[Passage shown]
------------------------------------------------------------------------

First reasoning-enhanced ColBERT for code search

2e8b74a verified about 2 months ago

5 kB

	---
	license: apache-2.0
	language:
	- en
	- code
	library_name: PyLate
	tags:
	- ColBERT
	- PyLate
	- sentence-transformers
	- code-search
	- code-retrieval
	- late-interaction
	- reasoning
	base_model: lightonai/GTE-ModernColBERT-v1
	datasets:
	- nomic-ai/cornstack-python-v1
	- nomic-ai/cornstack-java-v1
	- nomic-ai/cornstack-javascript-v1
	- nomic-ai/cornstack-php-v1
	- nomic-ai/cornstack-go-v1
	- nomic-ai/cornstack-ruby-v1
	pipeline_tag: sentence-similarity
	---

	# Reason-Code-ModernColBERT

	The first reasoning-enhanced ColBERT model for code search and retrieval.

	Extends the [ReasonIR methodology](https://arxiv.org/abs/2504.20595) to the code domain — generating reasoning-intensive queries that require understanding algorithms, edge cases, and design patterns, not just keyword matching. Built on research from [LightOn AI](https://huggingface.co/lightonai) (ColBERT for code) and [Facebook Research](https://github.com/facebookresearch/ReasonIR) (reasoning-enhanced retrieval).

	## Why Reasoning-Enhanced Training for Code?

	Standard code search training uses docstring→code pairs. Our approach generates reasoning-intensive queries that require understanding the code's algorithm, behavior, and edge cases — not just surface-level keyword matching. This is the same methodology that enabled [Reason-ModernColBERT](https://huggingface.co/lightonai/Reason-ModernColBERT) to outperform 7B dense models on reasoning tasks at only 150M parameters.

------------------------------------------------------------------------

[Dataset extract]

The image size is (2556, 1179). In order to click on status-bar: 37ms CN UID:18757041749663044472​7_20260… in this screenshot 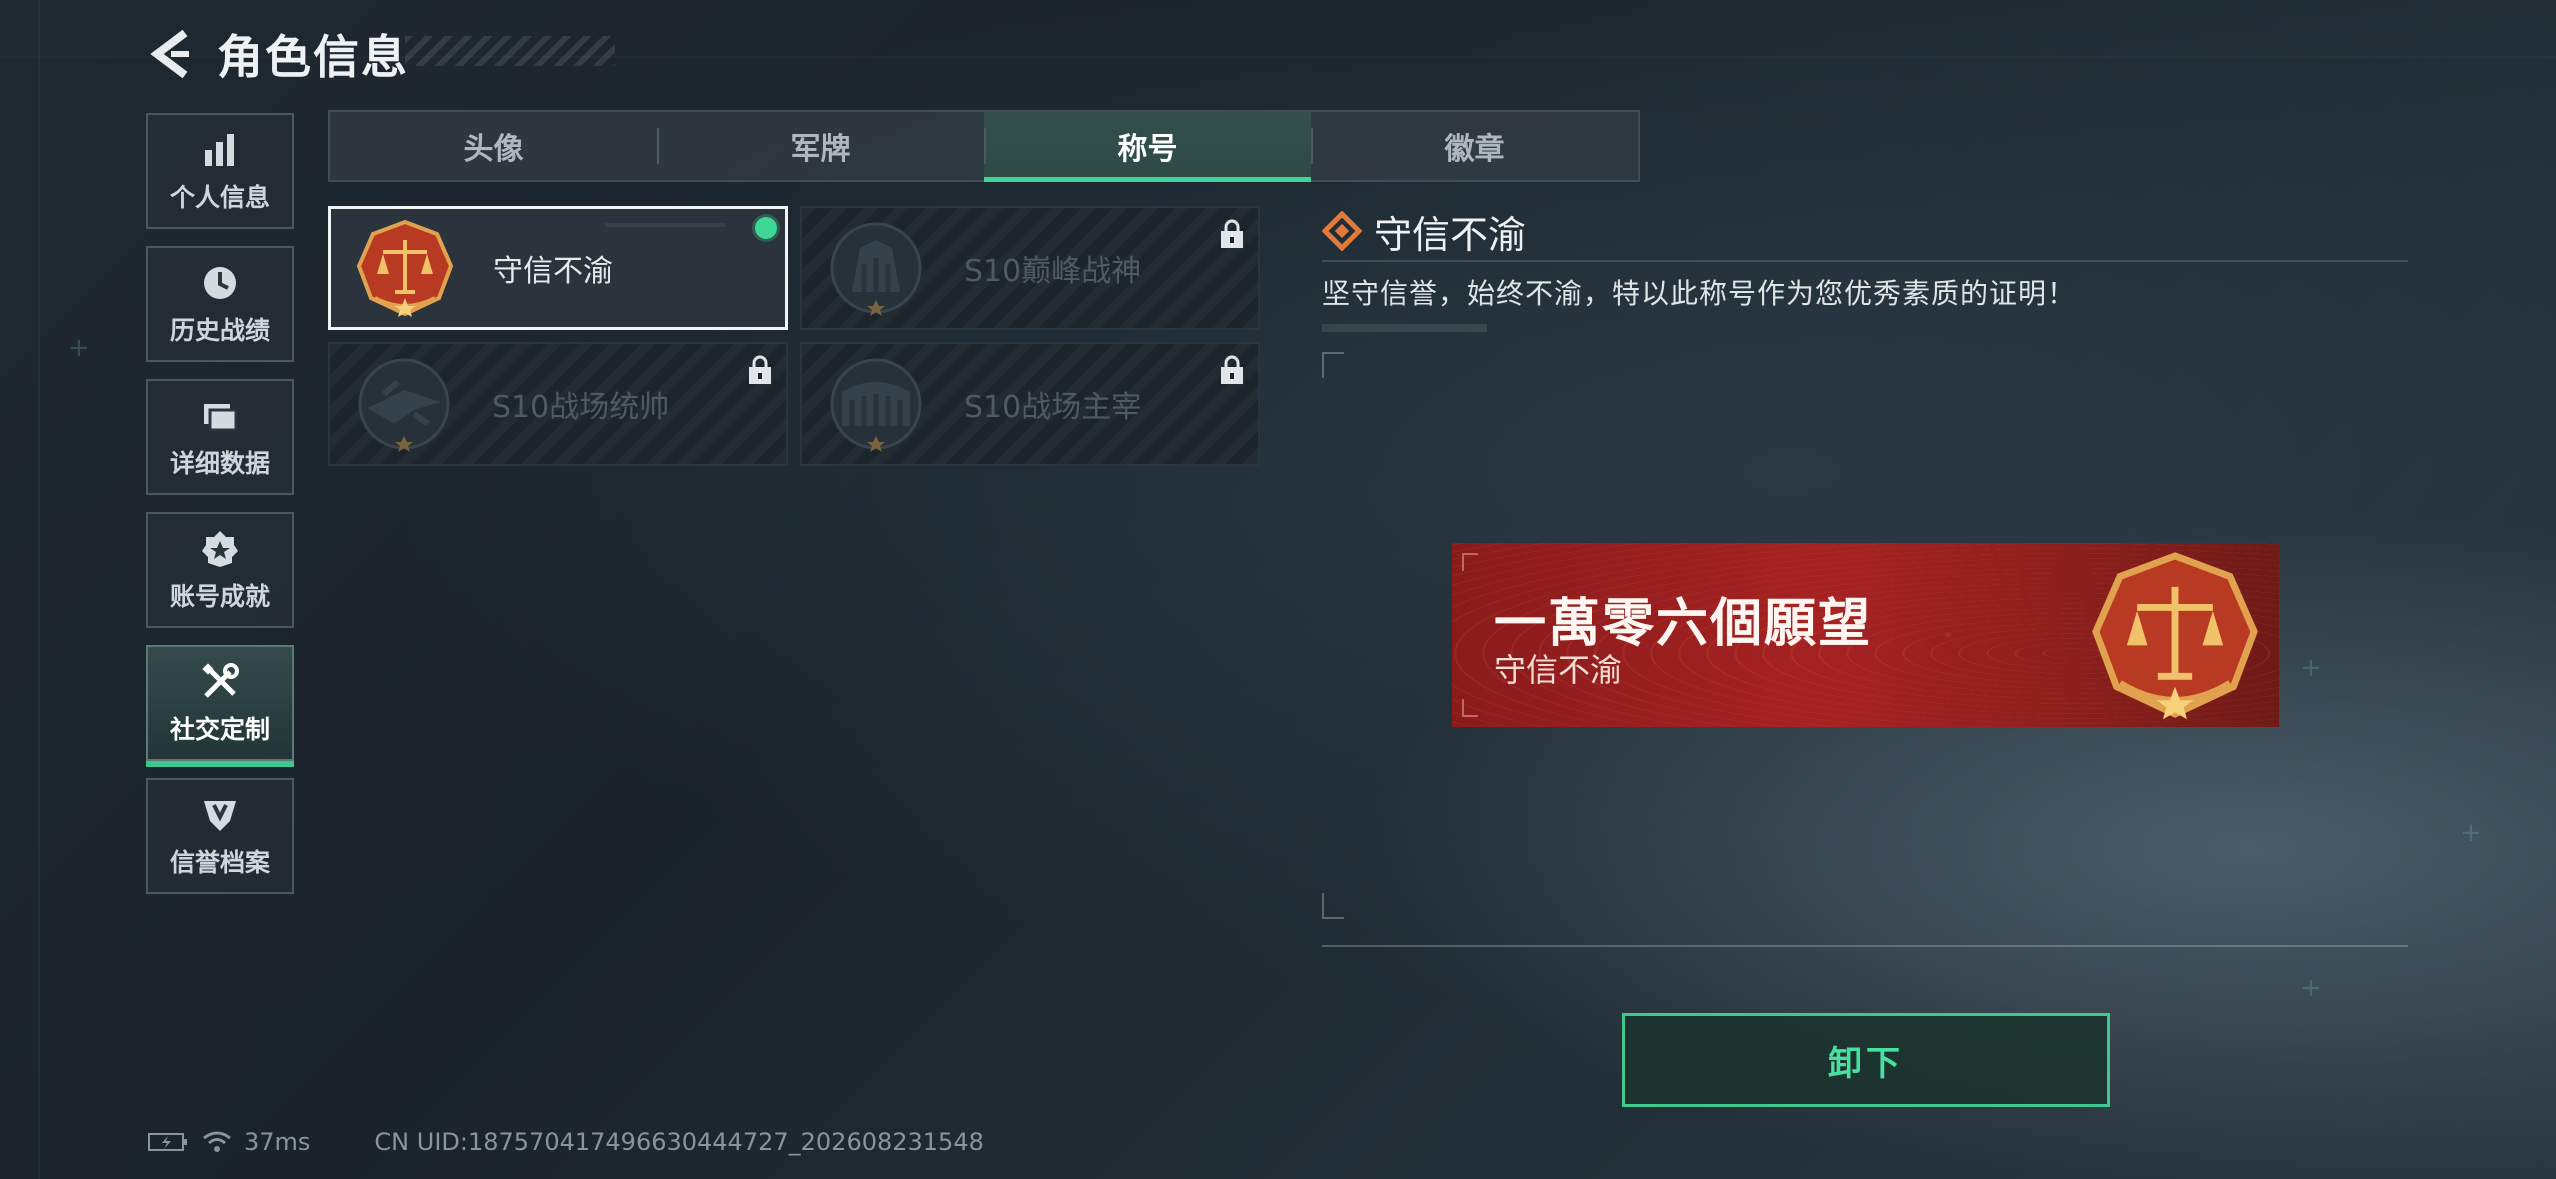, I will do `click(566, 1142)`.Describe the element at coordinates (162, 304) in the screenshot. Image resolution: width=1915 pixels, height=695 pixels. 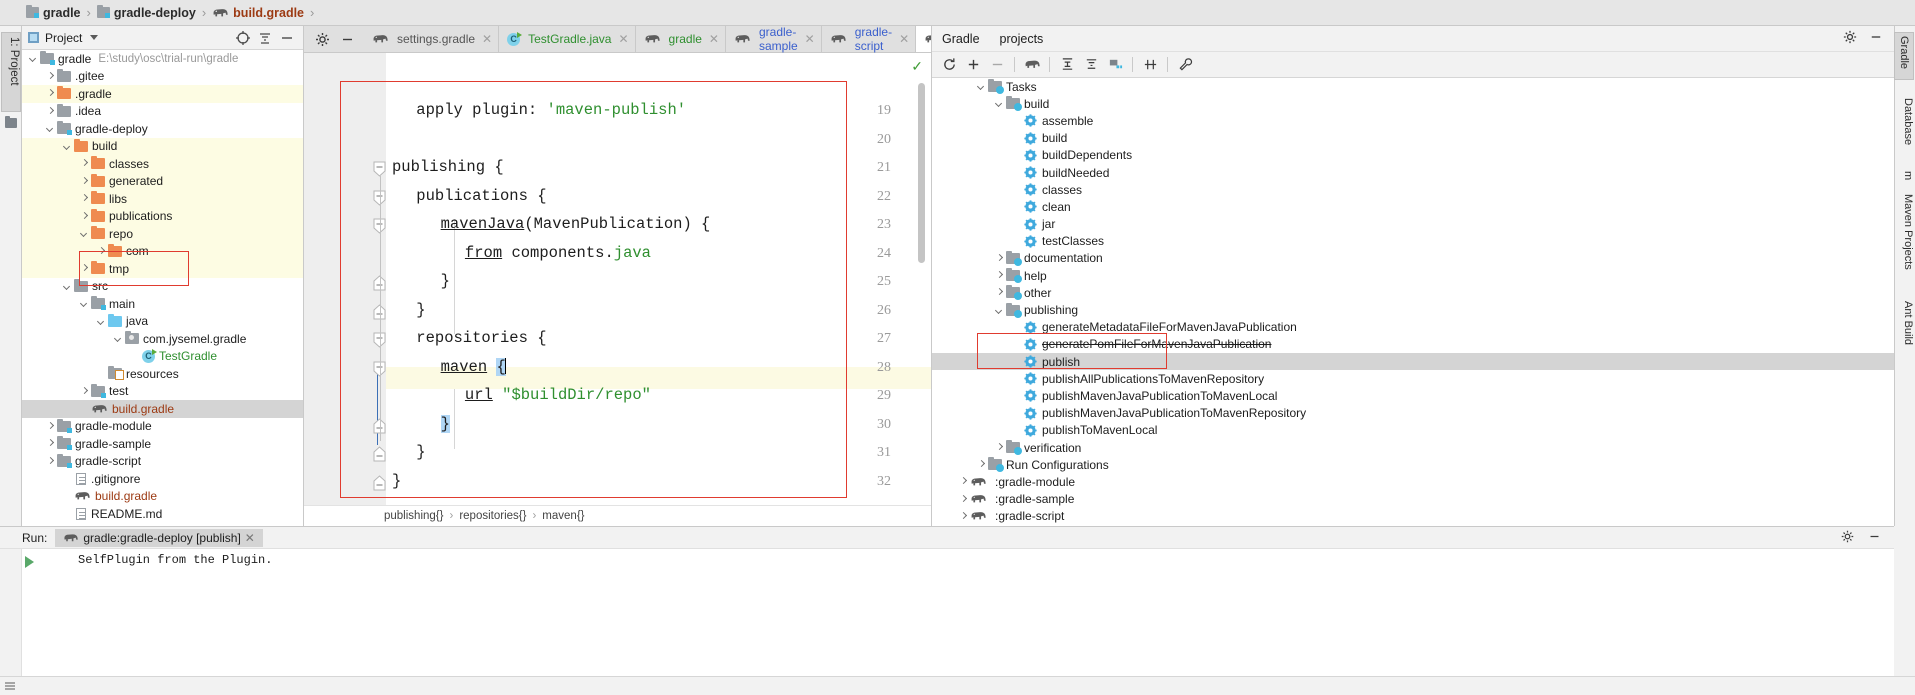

------------------------------------------------------------------------

[List of tasks]
1) Print the part of the model card starting with "## Why Reasoning-Enhanced" and going on through "only 150M parameters.".
2) Name each dataset that the model card's header lists.
The listing is material apart from the model card.

[Solutions for each task]
1)
## Why Reasoning-Enhanced Training for Code?

	Standard code search training uses docstring→code pairs. Our approach generates reasoning-intensive queries that require understanding the code's algorithm, behavior, and edge cases — not just surface-level keyword matching. This is the same methodology that enabled [Reason-ModernColBERT](https://huggingface.co/lightonai/Reason-ModernColBERT) to outperform 7B dense models on reasoning tasks at only 150M parameters.

2)
- nomic-ai/cornstack-python-v1
- nomic-ai/cornstack-java-v1
- nomic-ai/cornstack-javascript-v1
- nomic-ai/cornstack-php-v1
- nomic-ai/cornstack-go-v1
- nomic-ai/cornstack-ruby-v1